Doğu Akdeniz’de bugün yaşanan gerginliğin temel nedeni, hakkaniyete uygunluk kuralının çiğnenmesinden kaynaklanıyor

Doğu Akdeniz; Kıbrıs adasının güneyi, İsrail ve Mısır açıklarında son 10 yılda keşfedilen; başta doğal gaz olmak üzere hidrokarbon kaynaklarının paylaşımı nedeniyle, son yüzyılın en ağır rekabetlerinden birine şahitlik ediyor.
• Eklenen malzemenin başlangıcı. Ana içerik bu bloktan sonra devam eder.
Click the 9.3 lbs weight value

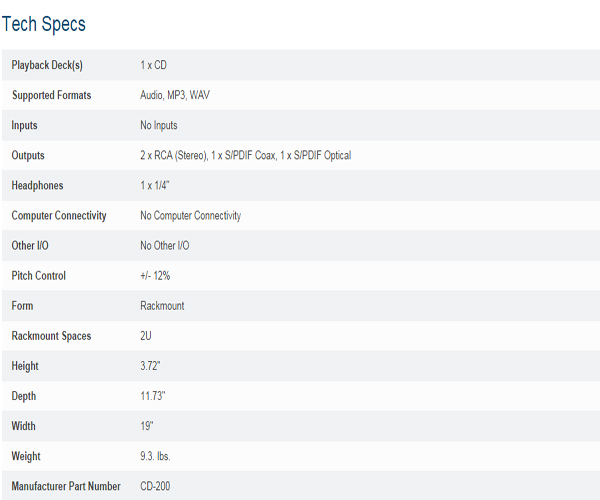(155, 456)
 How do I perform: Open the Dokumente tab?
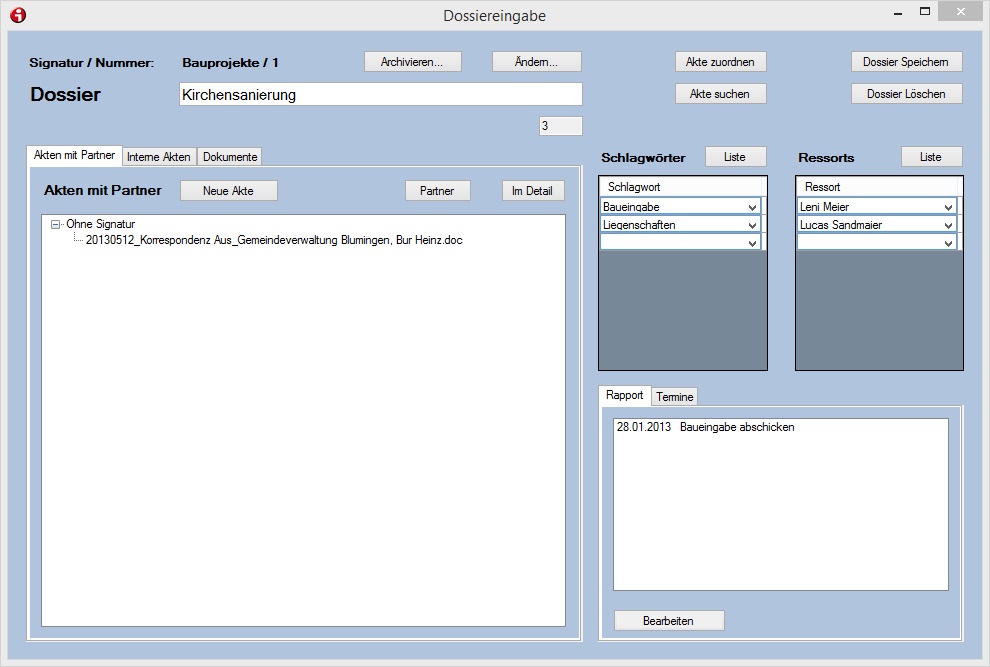tap(230, 157)
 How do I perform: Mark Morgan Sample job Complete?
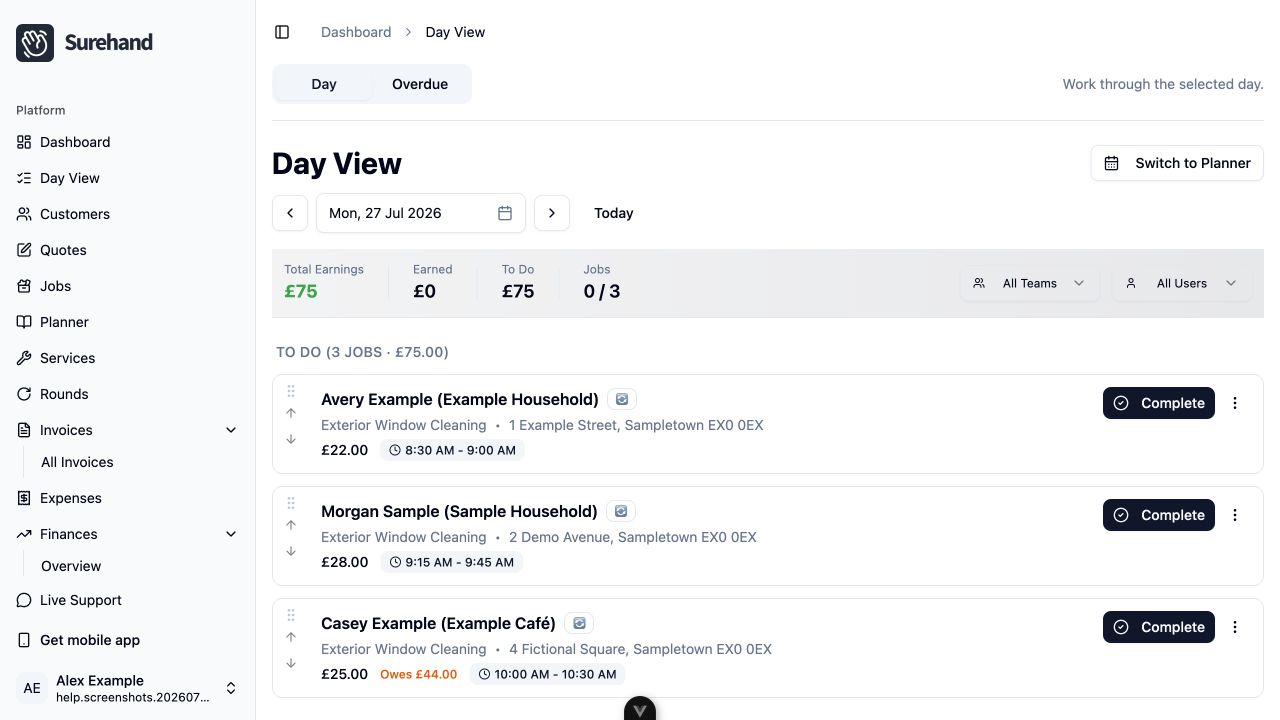(1159, 515)
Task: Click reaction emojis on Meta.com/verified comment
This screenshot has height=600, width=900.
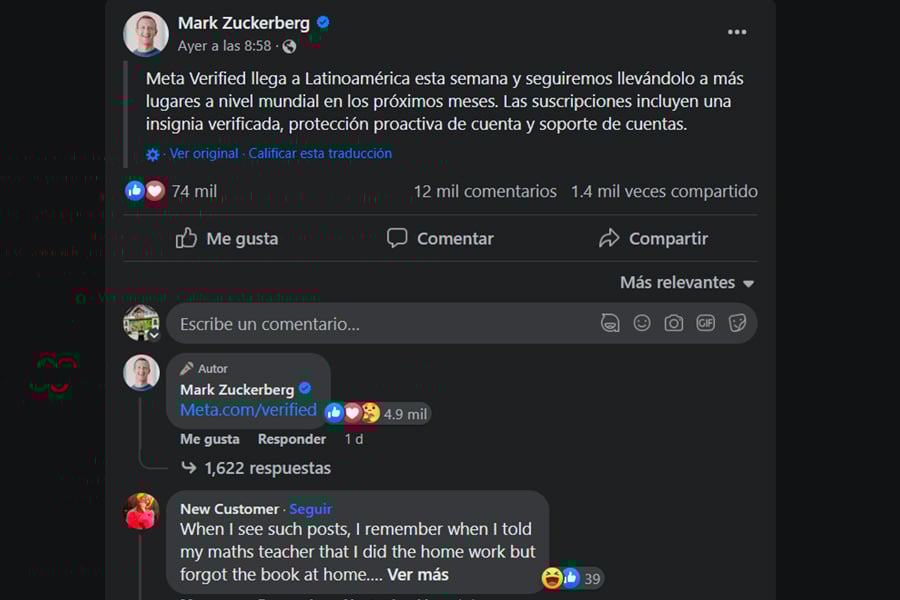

Bu süreçte bölgede yaşananlara yeni bir bakış açısı getiren son gelişme, Türkiye ile Birleşmiş Milletler (BM) tarafından Libya’nın resmî hükümeti olarak tanınan Libya Ulusal Hükümeti’nin 27 Kasım 2019’da İstanbul’da imzaladığı “Güvenlik ve Askeri İşbirliği Mutabakat Muhtırası” ve “Deniz Yetki Alanlarının Sınırlandırılmasına İlişkin Mutabakat Muhtırası” oldu.

GÜNEY KIBRIS RUM YÖNETİMİ, 2 NİSAN 2004’TE 200 DENİZ MİLİ GENİŞLİĞİNDE ALANI MÜNHASIR EGEMENLIK BÖLGESİ İLAN ETTİ

ANLAŞMALAR, DİPLOMATİK HAREKETLİLİĞE YOL AÇTI

Anlaşmalar; özellikle de “Deniz Yetki Alanlarının Sınırlandırılmasına İlişkin Mutabakat Muhtırası”, Yunanistan’da büyük bir hayal kırıklığına ve diplomatik hareketliliğe yol açtı. Öyle ki gelişmeler, Yunan yazılı ve görsel medyasının en öncelikli gündem başlığı olmuş durumda. Yunanistan, muhtıranın imzalanmasının ardından Libya Hükümetinden konu hakkında bilgi talep etti ve ardından da Libya’nın Yunanistan’daki büyükelçisinden ülkeyi terk etmesini istedi. Sonrasında ülke, diplomatik faaliyetlerini artırarak Libya’daki silahlı muhalefetin temsilcileriyle bağlantıya geçti. Türkiye’ye yönelik olarak gittikçe sertleşen açıklamalar da sürecin bundan sonra farklı bir seviyede ilerleyeceğine ve Türkiye’nin neredeyse 2000’li yılların başından bugüne ilk defa Yunanistan’ın sinir uçlarına dokunan, doğru bir adım attığına işaret ediyor.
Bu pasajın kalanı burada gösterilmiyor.